TASK STATEMENT → Starting with the line that contains "[Search] (652, 42)" and stopping after the line that contains "О НАС (156, 2082)", copy the entries below exactly. Include nothing else.

RECORDS SHOWN →
[Start of section]

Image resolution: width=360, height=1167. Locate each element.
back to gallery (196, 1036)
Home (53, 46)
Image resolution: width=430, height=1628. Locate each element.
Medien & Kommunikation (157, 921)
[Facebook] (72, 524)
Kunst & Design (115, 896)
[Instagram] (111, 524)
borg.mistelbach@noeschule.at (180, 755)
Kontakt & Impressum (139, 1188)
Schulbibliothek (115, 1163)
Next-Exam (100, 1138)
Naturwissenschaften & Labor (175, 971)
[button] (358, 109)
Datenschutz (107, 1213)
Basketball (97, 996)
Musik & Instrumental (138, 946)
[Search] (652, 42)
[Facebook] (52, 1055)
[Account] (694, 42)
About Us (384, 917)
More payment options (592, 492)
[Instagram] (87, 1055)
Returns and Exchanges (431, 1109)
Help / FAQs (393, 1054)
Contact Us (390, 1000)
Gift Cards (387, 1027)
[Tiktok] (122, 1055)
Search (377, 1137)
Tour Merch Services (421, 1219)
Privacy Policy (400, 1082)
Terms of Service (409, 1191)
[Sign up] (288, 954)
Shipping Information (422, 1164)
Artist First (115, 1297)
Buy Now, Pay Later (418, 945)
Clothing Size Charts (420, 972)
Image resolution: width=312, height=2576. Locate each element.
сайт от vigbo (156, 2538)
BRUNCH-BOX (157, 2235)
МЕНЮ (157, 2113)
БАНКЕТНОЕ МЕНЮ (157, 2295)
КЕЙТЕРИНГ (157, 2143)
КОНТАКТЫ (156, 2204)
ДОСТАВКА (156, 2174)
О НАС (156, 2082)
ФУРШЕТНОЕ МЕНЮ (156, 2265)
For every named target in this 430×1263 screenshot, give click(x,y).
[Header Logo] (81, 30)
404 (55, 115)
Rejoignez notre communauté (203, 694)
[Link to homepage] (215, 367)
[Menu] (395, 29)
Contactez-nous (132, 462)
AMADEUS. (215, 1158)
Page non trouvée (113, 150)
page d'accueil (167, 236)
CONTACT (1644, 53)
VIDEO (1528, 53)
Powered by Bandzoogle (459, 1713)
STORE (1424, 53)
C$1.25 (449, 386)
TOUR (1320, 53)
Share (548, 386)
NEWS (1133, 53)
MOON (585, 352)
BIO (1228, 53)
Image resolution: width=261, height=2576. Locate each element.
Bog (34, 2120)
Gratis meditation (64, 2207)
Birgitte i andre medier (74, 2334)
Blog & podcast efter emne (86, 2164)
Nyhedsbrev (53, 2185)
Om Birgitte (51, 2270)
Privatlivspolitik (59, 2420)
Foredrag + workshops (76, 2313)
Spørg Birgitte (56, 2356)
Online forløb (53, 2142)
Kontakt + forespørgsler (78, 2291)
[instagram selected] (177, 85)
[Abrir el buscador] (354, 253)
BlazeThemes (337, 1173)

[End of section]

SOLUTION TO THIS EXERCISE →
[Search] (652, 42)
[Facebook] (52, 1055)
[Account] (694, 42)
About Us (384, 917)
More payment options (592, 492)
[Instagram] (87, 1055)
Returns and Exchanges (431, 1109)
Help / FAQs (393, 1054)
Contact Us (390, 1000)
Gift Cards (387, 1027)
[Tiktok] (122, 1055)
Search (377, 1137)
Tour Merch Services (421, 1219)
Privacy Policy (400, 1082)
Terms of Service (409, 1191)
[Sign up] (288, 954)
Shipping Information (422, 1164)
Artist First (115, 1297)
Buy Now, Pay Later (418, 945)
Clothing Size Charts (420, 972)
Image resolution: width=312, height=2576. Locate each element.
сайт от vigbo (156, 2538)
BRUNCH-BOX (157, 2235)
МЕНЮ (157, 2113)
БАНКЕТНОЕ МЕНЮ (157, 2295)
КЕЙТЕРИНГ (157, 2143)
КОНТАКТЫ (156, 2204)
ДОСТАВКА (156, 2174)
О НАС (156, 2082)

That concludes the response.